While the Fever (0-4) are still looking to get a breakthrough win to jump-start their season, clear growth is being shown. Just last Tuesday, this same Sun team beat the Fever 92-71 in Connecticut to open the season. With first-overall pick Caitlin Clark and a young cast, the Fever are still figuring out how to play together.
“This is what you expect from a young team,” said Sun All-WNBA forward Alyssa Thomas. “It’s a lot of growing pains early on, a lot of ups and downs. But they have to be proud of how they responded. They’ve had a hard schedule to start the season, but they did a great job today.”
The Sun are one of the WNBA’s most consistent franchises. They’ve made the playoffs seven years in a row and have been at least a semifinalist for the past five years, despite not winning a championship.
The Fever’s four games this season have come against Connecticut and the New York Liberty, who were 2023’s WNBA runner-up. Indiana has played better against both teams the second time around, albeit in losses.
“Look, it takes a while,” said Stephanie White, a former Fever player (2000-04) and coach (assistant from 2011-14, head coach from 2015-16). “Building chemistry, learning how these teams are playing you in different ways, adjusting — they’re making some adjustments on both ends of the floor — and executing those adjustments.
“So they’re doing a really good job and they’re playing hard. They’re battling every single night and we knew that we weren’t going to come in and do what we did at home. We certainly knew that, but we found a way to gut it out.”
White played for the Fever in the franchise’s first five years of existence. The Purdue and Seeger grad was on the team for the start of the Tamika Catchings era, when Indiana made the playoffs just once in those five seasons. White returned in time to be an assistant on the Fever’s 2012 championship team and the head coach of the 2015 squad that lost Game 5 of the best-of-five WNBA Finals.

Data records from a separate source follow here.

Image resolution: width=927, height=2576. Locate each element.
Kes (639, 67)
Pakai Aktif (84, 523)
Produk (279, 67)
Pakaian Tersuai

Now White is watching the Fever’s youth movement from an opponent’s viewpoint. With back-to-back No. 1 picks in Clark and Aliyah Boston, the Fever are hoping to someday regain the status they had in Catchings’ peak. White is impressed by what Clark — who’s wearing the same No. 22 White wore — has done so far in her rookie campaign.
“She’s hard to defend all the time, not at times,” White said. “Her ability to score in multiple levels, to take what the defense gives you. She’s such an outstanding passer.”
Clark finished Monday’s game with 17 points and five assists. She’s averaging 17 points and 5.5 assists through four games. Clark had seven points and five rebounds in the fourth quarter of Monday’s back-and-forth affair.
“She’s good at shooting, getting to the basket and creating (for) others,” said Tyasha Harris, the Heritage Christian grad who guarded Clark in the second half and hit the go-ahead free throws with 11.3 seconds left.
“You got to force her to do the things that she’s — I wouldn’t say as comfortable with — but the things that the numbers say she’s not as efficient with right now,” White said. “And that’s gonna be different next year because she’s gonna get in the gym and she’s gonna work on it.”
Monday’s loss was encouraging for the Fever after three double-digit takedowns to begin the season. The 17,274 fans in Gainbridge Fieldhouse watched their team play at the same level as one of the WNBA’s most experienced teams.
Clark and the Fever have made clear improvements a week into the season. While it may come in baby steps, change is brewing ahead of the team’s three-game road trip.